These "primary elements" have been recognized and reinterpreted in the work of Kéré and have been built on a real scale in the ICO Museum with the same techniques that he uses to build his buildings.
The visitor will find a textile wall made with fabrics brought from Burkina Faso; a concrete platform; a wooden platform (which is the reproduction of the Louisiana Canopy, a marqusina made by Kéré at the Louisiana Museum of Modern Art, Humlebæk, Denmark, in 2015); a reduced reproduction of the Pavilion of the Serpentine Gallery built in London in 2017; and a wall and an adobe platform built by the students of the "Architecture with Earth" Workshop, which took place in Boceguillas (Segovia), during the month of July, and was specifically organized on the occasion of this exhibition by the ICO Foundation.
Francis Keré is from Burkinabe and Berlin. He was born in 1965 in Gando, a town in one of the poorest countries in the world, Burkina Faso. He managed to train in Germany thanks to a scholarship to study in Berlin, (as the first son of the leader of his village, his father allowed him to attend school despite the fact that many of the inhabitants of his village considered that Western conventional education was a loss) there, he trained and ended up opening his own architecture studio, Kéré Architecture in 2005. His work is deeply rooted in his native country, but he makes use of universal elements and principles that allow him to be inserted in contexts as different as Berlín, his city of adoption.

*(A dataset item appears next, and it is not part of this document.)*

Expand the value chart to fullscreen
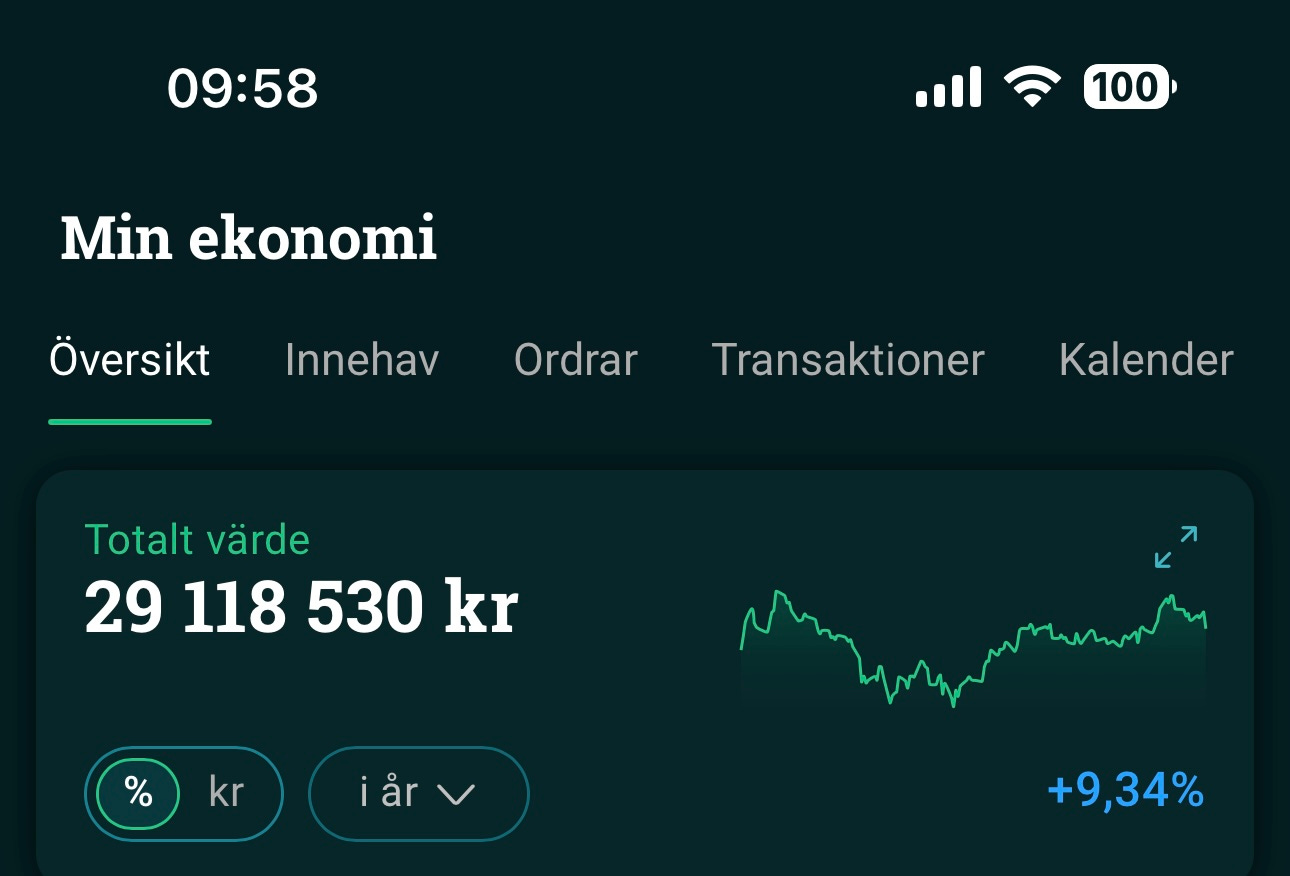The width and height of the screenshot is (1290, 876). click(x=1175, y=547)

Author of an exemplary architecture in the use of limited resources and sustainable techniques, this Burkinabe has become the leader of a new generation of architects, reaping great recognition, with awards such as the Global Award for Sustainable Architecture, the BSI Swiss Architectural Award , the Marcus Prize, Global Holcim Gold Award, and the Schelling Architecture Award. Kéré was appointed a member of the Royal Institute of British Architects in 2009 and an honorary member of the American Institute of Architects in 2012. He has taught at the Harvard Graduate School of Design and the Swiss Accademia di Architettura di Mendrisio.
From the school built in his native village, which won the prestigious Aga Khan prize (2001) for the combination of ethical commitment and aesthetic excellence, to the pavilion of the Serpentine Gallery in London in 2017, which marked his cosmopolitan consecration, "Kéré has traveled the path that separates the arid plain of Burkina Faso from the leafy vegetation of Kensington Gardens, maintaining its personal integrity and its community conscience," says Fernández-Galiano.